During the colonial period, Spanish and Portuguese expeditions encountered only a few small outlying Yanomami groups, who usually fought them off. Traditional material culture is perishable in the humid tropical environment; tangible evidence of their past, including stone tools and clay vessels, is extremely rare. The Yanomami are probably the same people that have been referred to since the eighteenth century as Waika, Shamatari, Shirishana, or Guajaribo. The first sustained contact with the Yanomami was not achieved by outsiders until 1947. Since the 1980s, many Yanomami have suffered greatly from encroachments into their territory by mineral prospectors, especially gold miners (garimpeiros). In 1991 and 1992 both Venezuela and Brazil legally set aside large portions of Yanomami territory: a protected ecological zone of about 32,000 square miles in Venezuela, and a federally recognized indigenous reserve of about 37,300 square miles in Brazil.

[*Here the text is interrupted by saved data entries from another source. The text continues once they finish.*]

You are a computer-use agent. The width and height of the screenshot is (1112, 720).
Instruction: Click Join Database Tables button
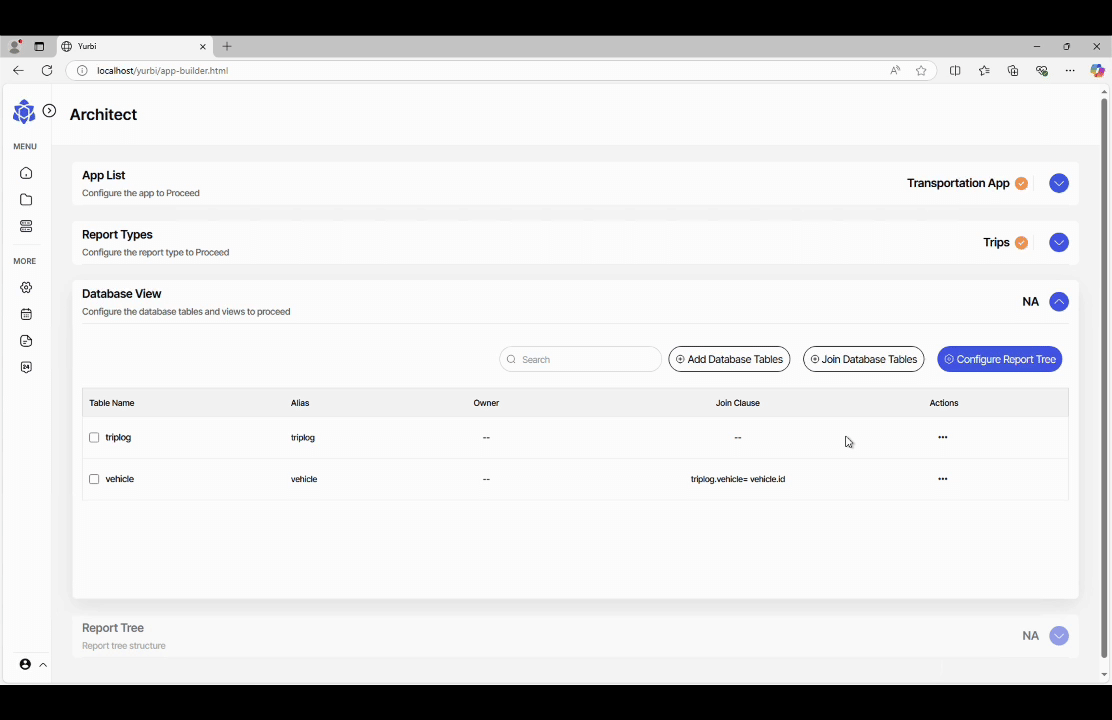(863, 359)
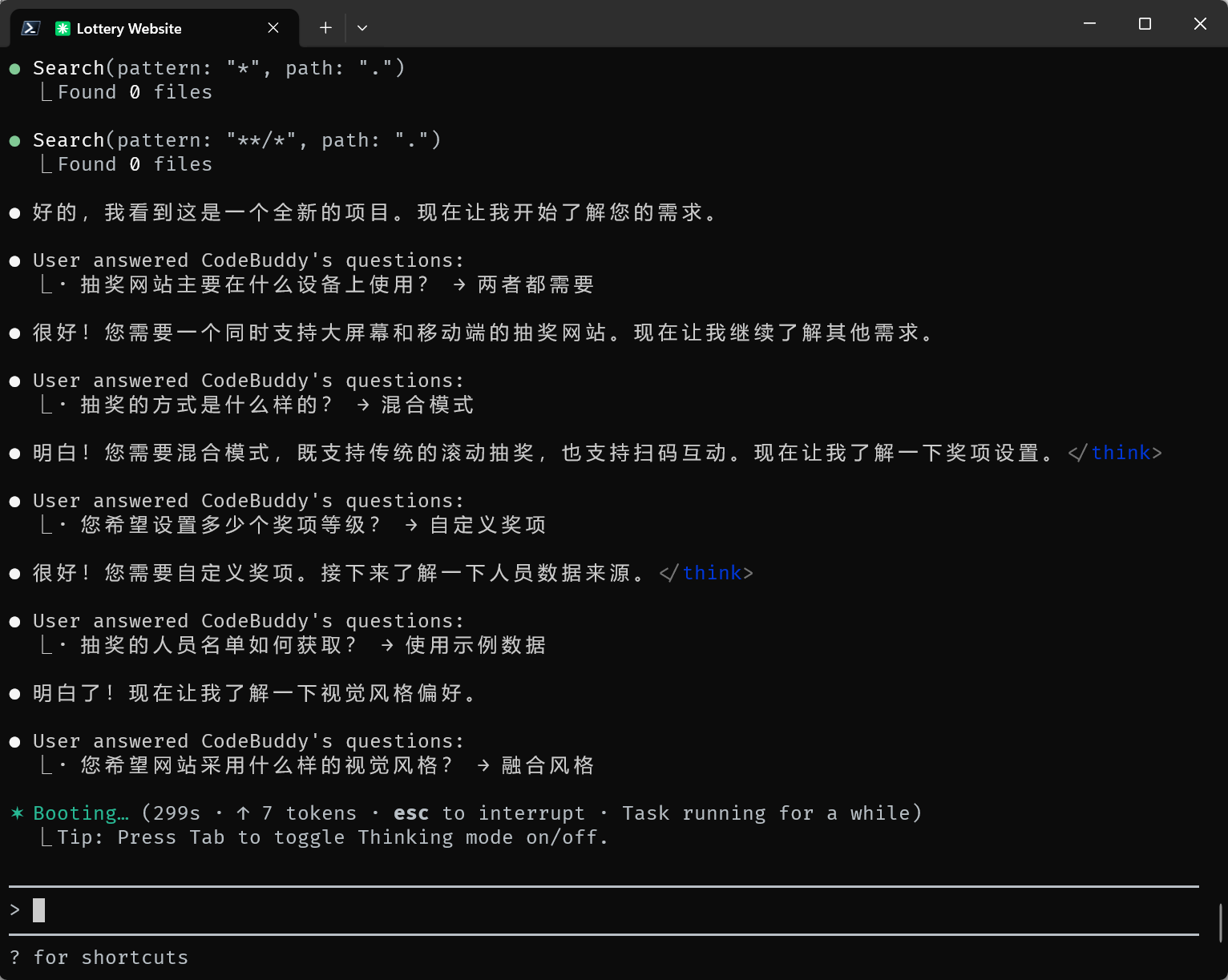Image resolution: width=1228 pixels, height=980 pixels.
Task: Click the first blue think tag text
Action: click(x=1121, y=453)
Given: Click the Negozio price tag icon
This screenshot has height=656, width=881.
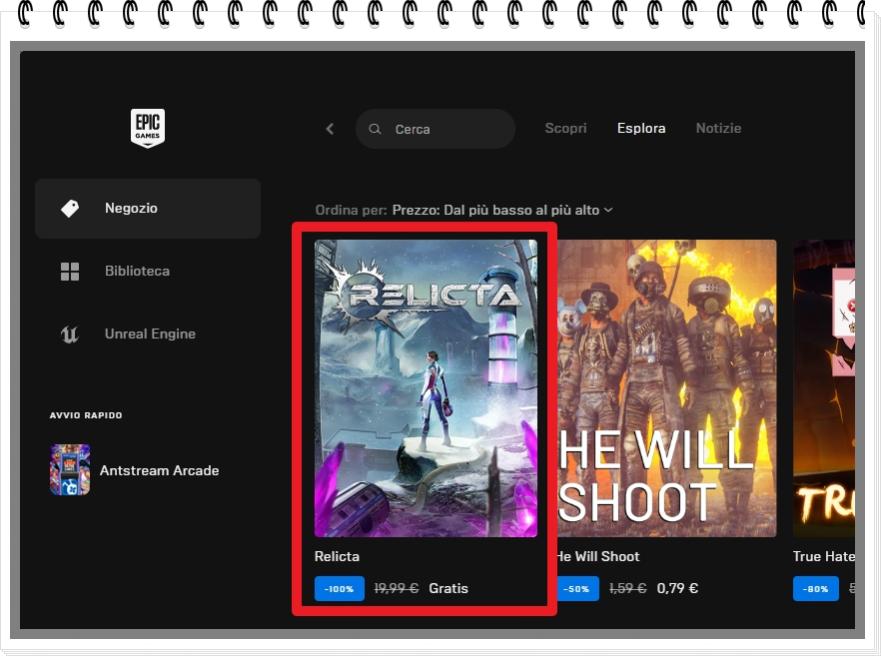Looking at the screenshot, I should click(70, 208).
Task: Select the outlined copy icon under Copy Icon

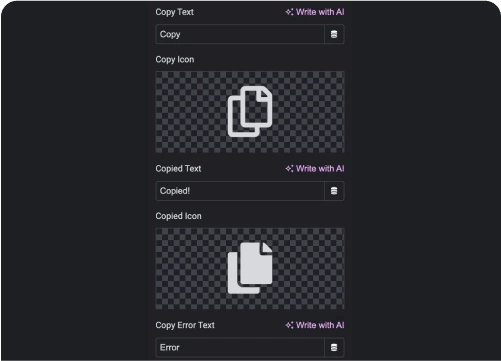Action: (250, 111)
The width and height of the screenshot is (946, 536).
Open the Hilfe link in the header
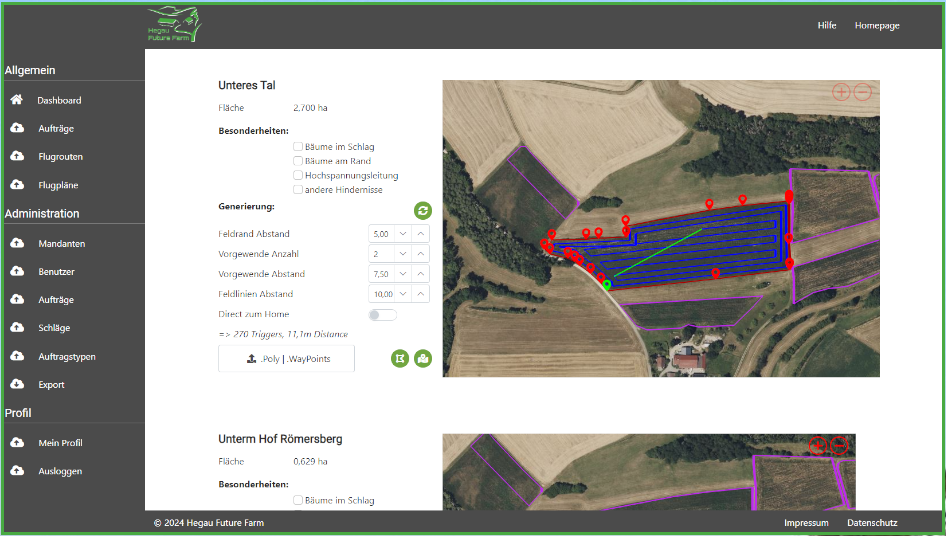(827, 26)
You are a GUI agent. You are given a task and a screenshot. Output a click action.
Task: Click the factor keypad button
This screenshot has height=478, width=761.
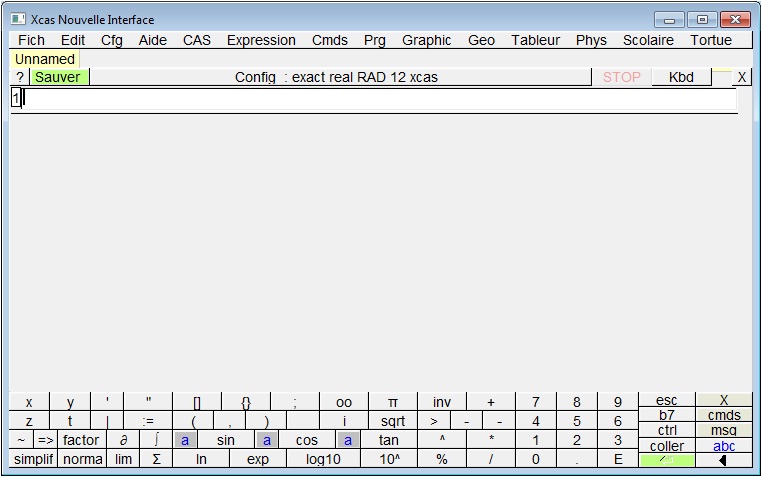point(81,440)
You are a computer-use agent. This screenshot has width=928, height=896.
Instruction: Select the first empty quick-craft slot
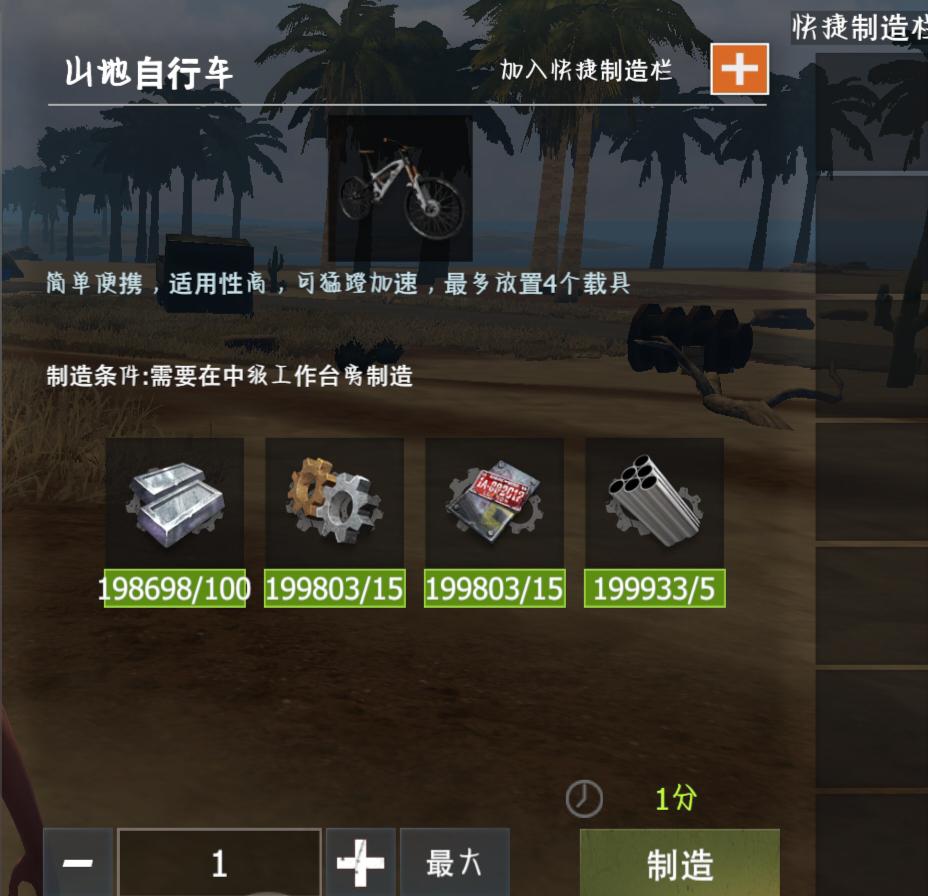[x=872, y=112]
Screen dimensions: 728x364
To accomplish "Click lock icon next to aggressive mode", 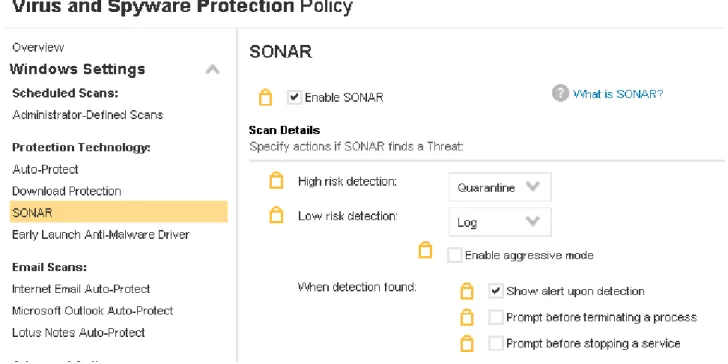I will [425, 250].
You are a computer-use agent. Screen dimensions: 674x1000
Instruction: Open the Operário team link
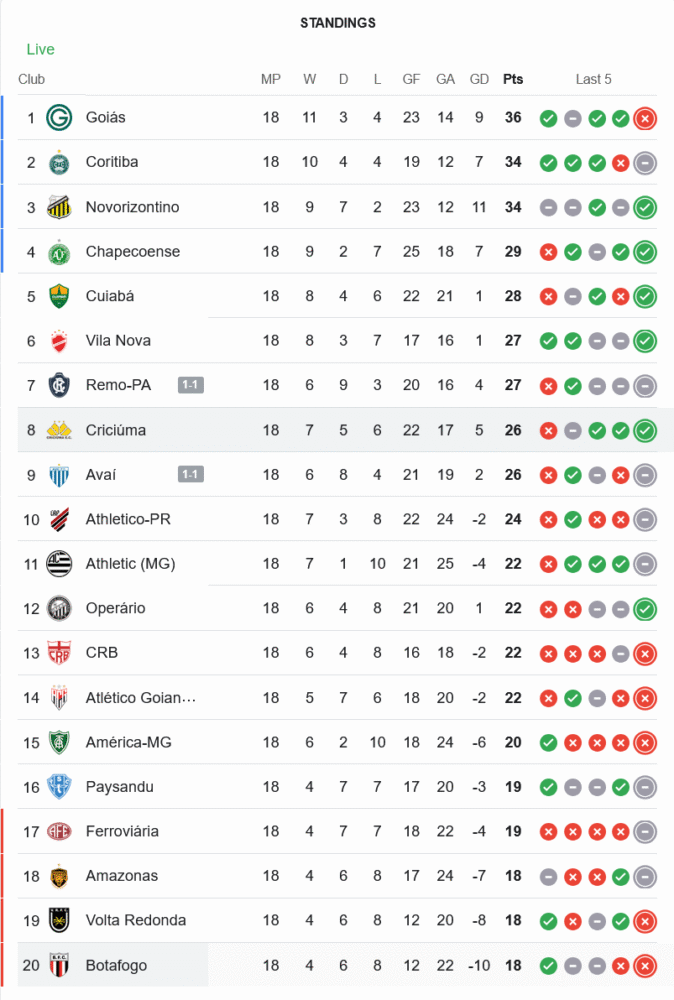(115, 608)
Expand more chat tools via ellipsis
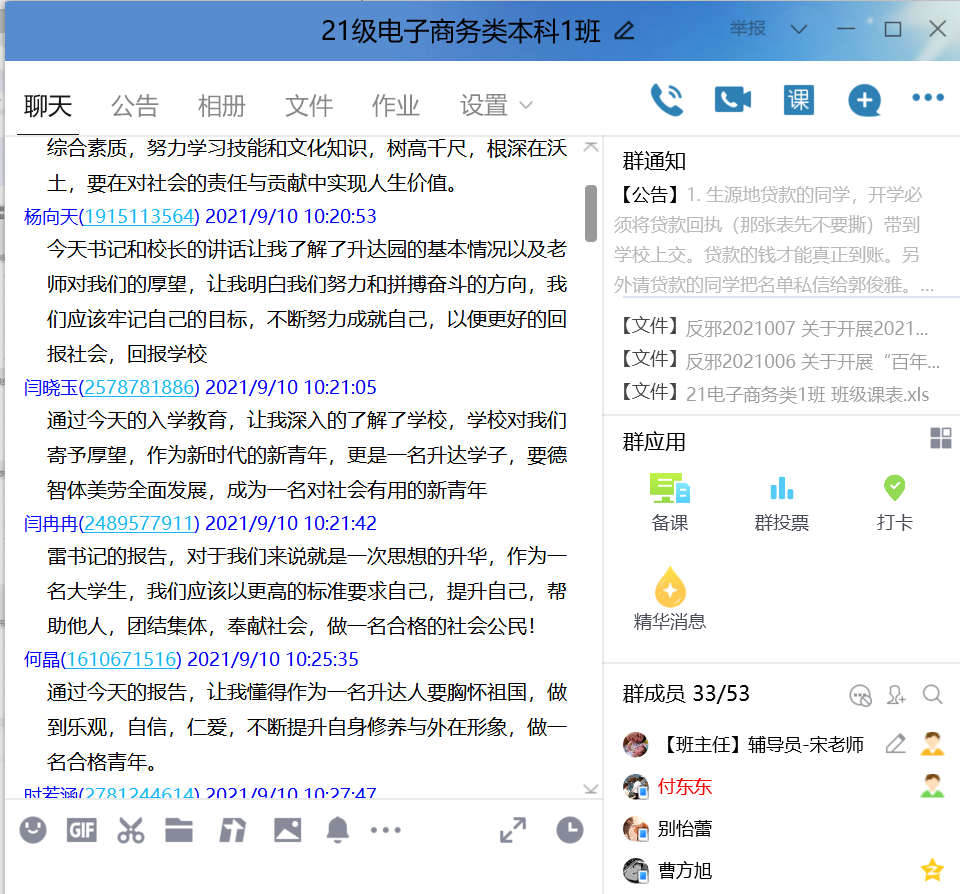 (385, 829)
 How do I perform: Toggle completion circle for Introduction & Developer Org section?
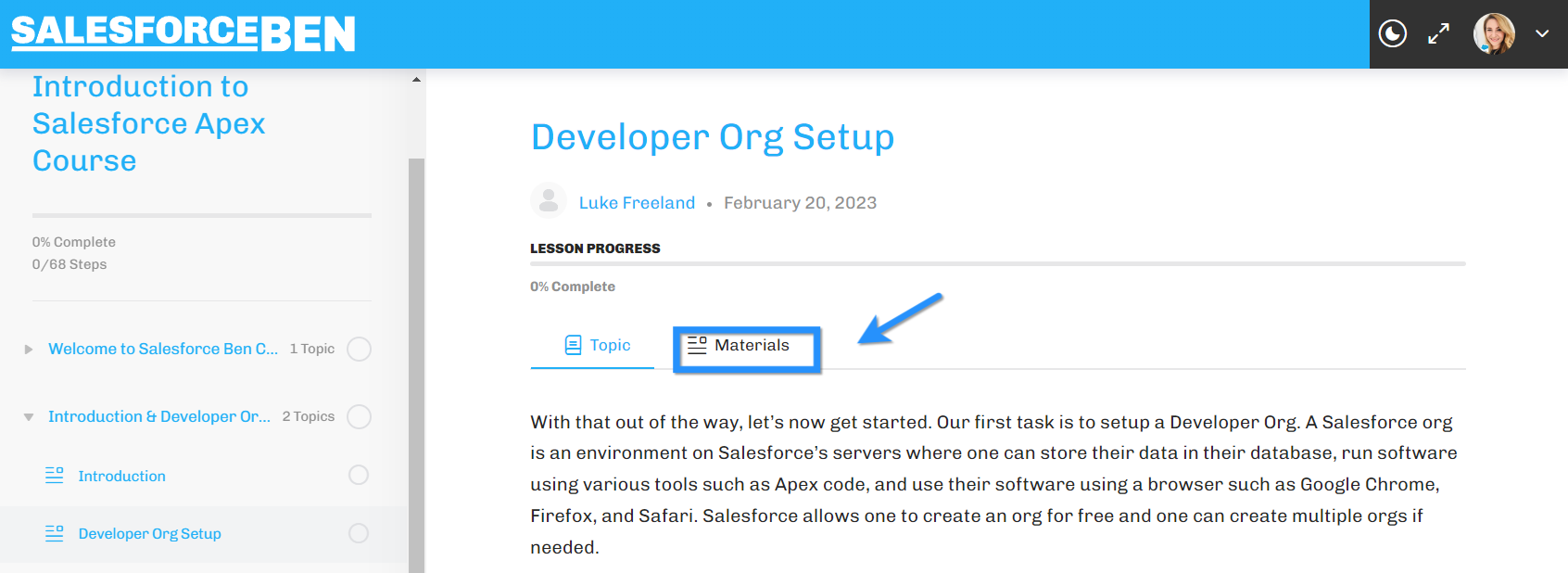[359, 416]
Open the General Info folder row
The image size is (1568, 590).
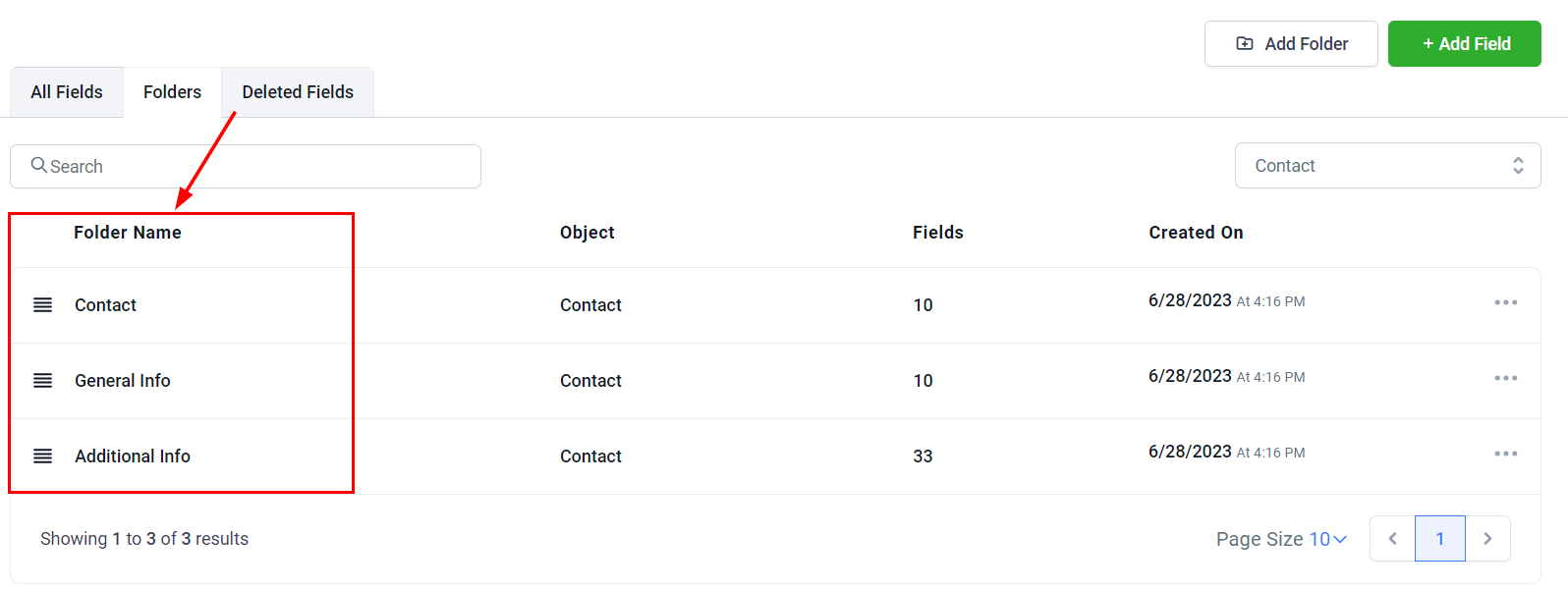click(123, 381)
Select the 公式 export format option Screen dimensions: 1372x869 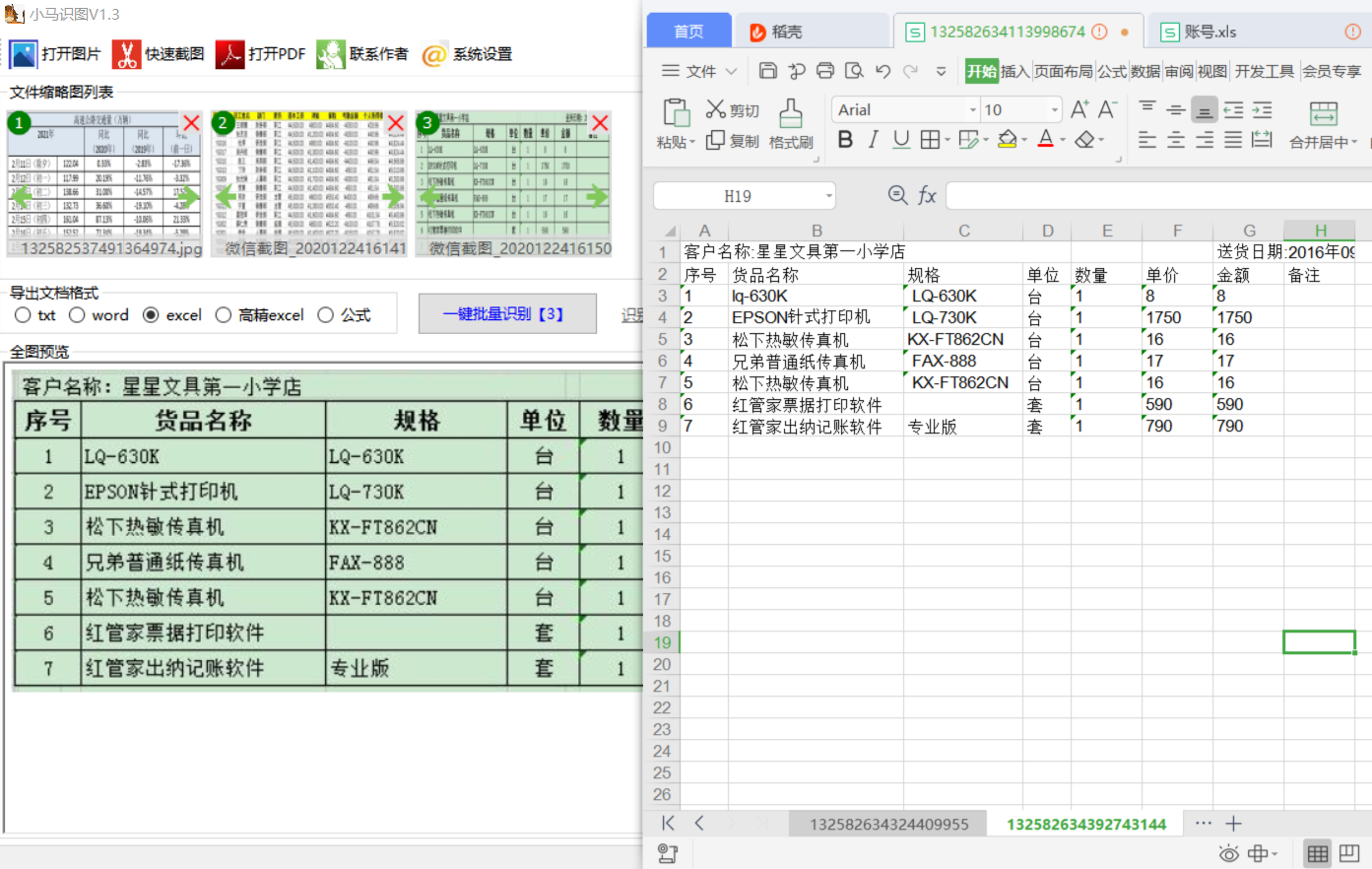tap(325, 315)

See alsoGuiana Highlands; Indigenous Peoples.
BIBLIOGRAPHY
Borofsky, Robert. Yanomami: The Fierce Controversy and What We Can Learn from It. Berkeley: University of California Press, 2005.
Milliken, William, and Bruce Albert, with Gale Goodwin Gomez. Yanomami: A Forest People. London: Royal Botanical Gardens, Kew, 1999.
Tierney, Patrick. Darkness in El Dorado: How Scientists and Journalists Devastated the Amazon. New York: Norton, 2000.